Decoding Collagen Triple Helix Stability by Means of Hybrid DFT Simulations

Collagen is a protein family defined by a triple helix motif, which comprises roughly one-third of the total human protein content. Decoding the reasons underlying the stability of the collagen triple helix is of both fundamental and applicative relevance, for instance, to guide collagen protein engineering. In principle, full quantum mechanical approaches based on density functional theory (DFT) are ideal to study the subtle physicochemical features of collagen. Unfortunately, the huge size of the protein prevents the straightforward application of DFT to realistic collagen protein models. In this paper, we propose a new realistic model of the collagen protein based on a periodic approach. The protein model exploits the intrinsic symmetry of the collagen triple helix, dramatically lowering the cost of the simulations. This allows using accurate hybrid DFT simulations (B3LYP-D/TZP) for systematic studies of the collagen protein features. We have tested the proposed model/level-of-theory combination to analyze the well-known proline-conformation/collagen-stability relationship.
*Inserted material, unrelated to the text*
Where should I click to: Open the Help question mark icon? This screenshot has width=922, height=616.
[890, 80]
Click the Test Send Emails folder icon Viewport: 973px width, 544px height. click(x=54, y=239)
For this purpose, we have performed an extensive conformational analysis of the proline ring within the protein, clarifying some of the reasons linking specific ring conformations to helix positions. Throughout our data analysis, we have also obtained "for free" the collagen interstrand binding energy. Simulation results demonstrate that London dispersion interactions play a dominant role in the whole helix stability. The good agreement with the experimental data validates the use of the proposed model/level of theory to assist the active field of collagen-like peptide synthesis.